The problem with static agent configurations
Every multi-agent system eventually faces the same failure mode: task variety grows faster than anyone can manually tune configurations for it.
An agent that performs excellently on document summarisation begins producing lower-quality outputs on code review tasks. Without per-run outcome scoring, the system has no mechanism to detect this drift — let alone correct it. The only available remedy is manual inspection, and manual inspection does not scale across a fleet operating across dozens of task types.
SwarmXQ was built to solve this without requiring engineering intervention between runs.
Separating dispatch from strategy evolution
Most orchestration platforms conflate two concerns: routing tasks to agents and improving the strategies those agents use. SwarmXQ separates them.
The dispatch layer is conventional. It routes tasks to agents based on current load, capability index, and historical performance scores. This part is not novel.

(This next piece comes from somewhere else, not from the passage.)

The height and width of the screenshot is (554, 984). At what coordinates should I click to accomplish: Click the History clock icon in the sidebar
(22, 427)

The evolution layer is distinct. After each completed run, a scoring function evaluates agent output quality against measurable outcome criteria. Strategies that underperform are rewritten via a guided mutation pass — the system produces a candidate replacement, runs it against a validation set, and promotes the new strategy only if quality improves. No engineering time required.

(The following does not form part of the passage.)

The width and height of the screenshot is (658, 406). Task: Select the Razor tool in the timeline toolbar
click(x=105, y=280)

The key insight: quality improvement should be a property of the system, not a consequence of manual tuning sprints.
Why checkpoints instead of full restarts
When step 12 of a 15-step workflow fails, restarting from step 1 is simple to implement. It is expensive in practice.
Every completed step re-executes. Any step with external side effects — API calls, database writes, file outputs — produces duplicate records in downstream systems. The simplicity of the restart model transfers complexity directly onto every downstream consumer.
SwarmXQ uses checkpoint-based replay instead. Every agent boundary writes an idempotency record before executing. If a sub-task fails, the replay logic restarts from the last consistent checkpoint state, not from the beginning of the workflow.
This requires idempotency enforcement at each agent boundary — harder to build. But it is the only model that holds correctness when agents are running against third-party APIs that have their own rate limits, side effects, and no concept of your workflow's internal retry logic.
Constraint: Lagos network conditions
The constraint that shaped every reliability decision was the operating environment: unreliable connectivity, variable API latency, and intermittent availability from third-party endpoints.
Agents that assume stable network conditions degrade catastrophically when those conditions disappear. Every external call in SwarmXQ is wrapped with retry semantics, timeout budgets, and circuit breaker logic. Agents are designed to degrade gracefully — holding partial state rather than propagating failure into downstream systems that already received earlier steps.
This constraint is not unique to Lagos. It is the operating reality of any distributed system where third-party infrastructure is outside your control. The difference is that building in an environment where it fails frequently forces you to solve it correctly rather than defer it.
The live dashboard as an operator contract
The dashboard is not instrumentation added after the system was built. It was designed as the primary operator interface.
Real-time fleet visibility — task queue depth by type, agent health signals, completion rates, evolution cycle status — is streamed via WebSocket so operators see changes as they happen. The alternative is polling a metrics endpoint, which introduces lag and requires the operator to interpret state from snapshots rather than from a live view.
The design principle: operators should be able to assess system health in one glance, not by correlating multiple dashboards. That is the standard for production operations tooling, and it applied here.
What this architecture proves
A self-improving agent fleet is not a research project. It is a system design problem with clear primitives: outcome scoring, guided mutation, validation gates, and promotion logic.
The hard part is not the AI component. It is the surrounding infrastructure that makes autonomous improvement safe — the checkpoint model that prevents partial state from corrupting downstream systems, the validation gates that prevent a worse strategy from being promoted, and the observability layer that lets you trust what the system is doing without watching every task.
SwarmXQ demonstrates that all of this is buildable under resource constraints, without cloud-native infrastructure, and without a team of more than one.